The challenges of goal-line technology

The current issue of IEEE Spectrum has an article on the current state of goal-line technology and the chances of a system being adopted by FIFA in the next two years. Nine companies will participate in FIFA's first round of testing in December, and a select group will be invited for a further round of tests in the spring of 2012.  FIFA could then choose a winner or decide not to proceed further, and given Sepp Blatter's and Michel Platini's pronouncements on video technology the second option is a strong possibility.

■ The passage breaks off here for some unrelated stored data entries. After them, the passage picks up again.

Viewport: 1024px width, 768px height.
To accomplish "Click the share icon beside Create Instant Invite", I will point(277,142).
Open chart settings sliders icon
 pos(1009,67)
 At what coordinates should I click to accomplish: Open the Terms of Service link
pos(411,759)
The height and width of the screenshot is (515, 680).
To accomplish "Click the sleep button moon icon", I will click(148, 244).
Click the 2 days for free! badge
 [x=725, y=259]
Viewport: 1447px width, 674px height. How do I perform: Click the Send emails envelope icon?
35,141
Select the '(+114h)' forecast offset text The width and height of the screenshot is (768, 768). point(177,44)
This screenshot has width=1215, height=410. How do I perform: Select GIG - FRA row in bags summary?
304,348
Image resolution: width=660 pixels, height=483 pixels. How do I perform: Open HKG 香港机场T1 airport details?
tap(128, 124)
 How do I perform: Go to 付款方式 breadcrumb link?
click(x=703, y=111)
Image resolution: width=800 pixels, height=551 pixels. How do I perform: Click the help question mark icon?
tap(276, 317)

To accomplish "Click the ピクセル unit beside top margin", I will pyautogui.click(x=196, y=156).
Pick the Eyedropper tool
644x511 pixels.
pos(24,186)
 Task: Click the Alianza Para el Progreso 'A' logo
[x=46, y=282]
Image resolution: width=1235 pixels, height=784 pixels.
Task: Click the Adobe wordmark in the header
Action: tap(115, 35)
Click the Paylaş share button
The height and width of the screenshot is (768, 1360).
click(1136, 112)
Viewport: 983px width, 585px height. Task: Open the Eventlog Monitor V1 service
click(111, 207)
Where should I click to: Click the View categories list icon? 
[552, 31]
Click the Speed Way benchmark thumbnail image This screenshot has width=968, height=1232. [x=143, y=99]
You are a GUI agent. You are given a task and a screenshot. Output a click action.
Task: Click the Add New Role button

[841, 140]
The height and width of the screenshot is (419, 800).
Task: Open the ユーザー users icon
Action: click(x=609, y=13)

The technical challenges according to FIFA are to (1) detect 100% of all ball movements toward goal under all conditions, (2) inform the referee of a goal within one second, and (3) be affordable.  It's the classic "good, fast, cheap — choose any two" problem; the first challenge will be the most demanding and will influence the ability to meet the third.  Such a system has to work under occlusions, day and night, under all weather conditions, and the camera has to have a high-enough bandwidth to track the fastest-moving balls.  Hawk-eye has developed a goal-line system that has been tested in the Premier League; Cairos-Adidas and Chronolec-Tag Heuer have developed systems based on a sensor in the ball and a magnetic field generated by embedded wires in the field. I have to think that FIFA would look very dimly on anything intrusive for goal detection, but the speculation is that these are some of the companies being considered. (The true list is being kept secret by FIFA.)

The technical challenges are not as simple as some people think when they look at the use of technology in other sports, but I believe that the biggest challenge to goal technology is cultural.